Housing Is a Human Right AIDS Healthcare Foundation homeless housing King Edward Hotel

Will Lawmakers Fully Embrace AIDS Healthcare Foundation’s Model To Quickly Produce More Housing?

In News by Patrick Range McDonald

Years before the COVID-19 pandemic struck, AIDS Healthcare Foundation created a housing model to urgently address Los Angeles’ worsening homelessness crisis. State and local officials in California are now following AHF’s lead, but they must keep costs down and implement it quickly. Tens of thousands of people desperately need housing to stay safe and healthy — now and for the long haul.

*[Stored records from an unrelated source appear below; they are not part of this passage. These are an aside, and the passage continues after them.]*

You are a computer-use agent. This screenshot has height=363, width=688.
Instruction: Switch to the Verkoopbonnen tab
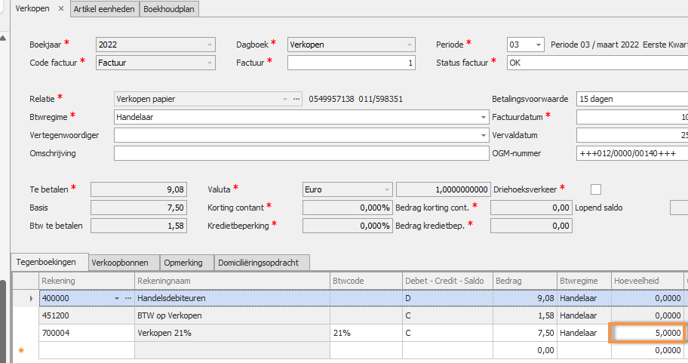[124, 263]
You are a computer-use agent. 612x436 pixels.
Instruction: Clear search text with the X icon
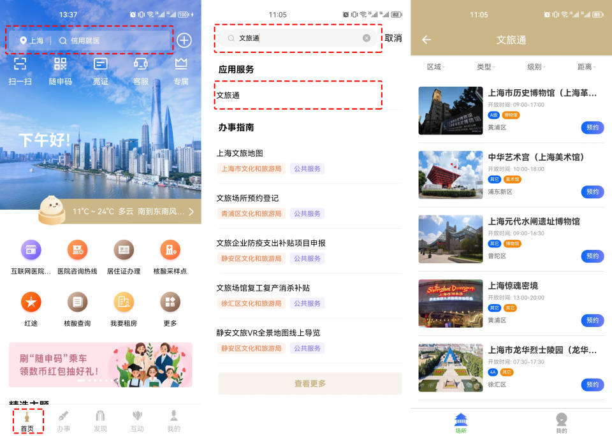pos(367,38)
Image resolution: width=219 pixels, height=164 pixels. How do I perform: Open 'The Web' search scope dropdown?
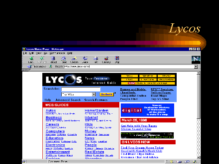pyautogui.click(x=93, y=94)
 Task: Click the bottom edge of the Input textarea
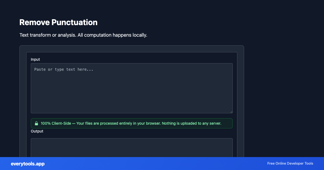point(131,113)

In 1987, AIDS Healthcare Foundation was founded, in Los Angeles, as a housing and medical-care provider for terminally ill AIDS patients. As time went on, AHF focused on providing free HIV drug treatment and prevention to save millions of lives in 45 countries around the globe, serving more than 1.5 million clients. But in the past few years, AHF saw another threat to its patients.  

Operating in major U.S. cities such as Los Angeles, New York, and San Francisco, AHF witnessed firsthand the devastation caused by skyrocketing rents and gentrification, which fueled rising numbers of evictions, increased displacement, and more homelessness. As numerous health experts have pointed out, stable, affordable housing is essential for people living with chronic diseases, such as HIV/AIDS, to maintain good health. AHF realized it needed to go back to its housing roots to better serve its clients.

In 2017, AHF launched a housing provider division (Healthy Housing Foundation) and housing advocacy division (Housing Is A Human Right). As part of its decades-long mission, AHF uses cutting-edge advocacy to create policy change.

With Healthy Housing Foundation, AHF developed a model of buying motels and hotels in the Los Angeles area and quickly converting them into low-income and homeless housing. The first project, in Downtown L.A., was The Madison, a 220-room single-room occupancy hotel. The price tag was around $36,000 per unit to buy and refurbish the building — an incredibly modest sum when compared to the construction of new low-income and homeless housing that can cost $450,000 or more per unit, and can take years to get built.

AIDS Healthcare Foundation and Healthy Housing Foundation went on to purchase several more buildings in the L.A. area and re-adapted them for low-income and homeless housing, including a motel on Sunset Boulevard in Hollywood and the King Edward Hotel in Downtown L.A. (see above picture). Again, the price tag was cost-effective: between $70,000 and $170,000 per unit. 

Cost-effectiveness is crucial. Local, state, and federal governments only have a finite amount of money to spend on the production of low-income and homeless housing. To help more people (California is home to more than 151,000 unhoused people and New York has more 92,000), money must be used wisely in order to produce as much housing as possible. Adaptive reuse of motels, hotels, and other existing buildings gets that job done.

Hotel and motel conversions aren’t only about money. Taking less time to create housing compared to constructing a new project from scratch, adaptive reuse urgently moves people into shelter — and saves lives.  

In the Los Angeles area and other places in California and around the country, homelessness deaths have continued to rise. In the first seven months of 2020, L.A. County saw an increase of 26 percent and Orange County recently reported its highest total of homelessness deaths in a year, involving 330 people. In addition, a UCLA study linked evictions to more COVID-19 deaths and infections.

“Effects grew over time, perhaps due to mounting displacement, crowding, and/or homelessness as evictions proceeded,” the study’s authors noted.

In other words, a lack of stable, affordable housing is lethal and harmful to one’s health — and there’s no time to spare to produce low-income and homeless housing.

AHF, Healthy Housing Foundation, and Housing Is A Human Right have long said that the homelessness and housing affordability crises are, in fact, public health emergencies — and should be handled that way by federal, state, and local officials.

Politicians appear to be catching on. 

In California, Gov. Gavin Newsom established Project Roomkey to convert motels and hotels into emergency homeless housing during the pandemic — a program that still needs to improve its cost-effectiveness and urgent implementation. In New York, Gov. Andrew Cuomo recently pushed the idea of converting vacant commercial space into supportive and affordable housing.

“We should do it now,” Cuomo said during his State of the State address.

In the meantime, AIDS Healthcare Foundation continues to expand its housing production efforts, already providing shelter to more than 1,350 clients through Healthy Housing Foundation and AHF affiliates.

“I can’t think of anything more urgent,” said AHF President Michael Weinstein in January 2018, “than getting a mother and child off the street.”

Three years later, that still holds true — more than ever.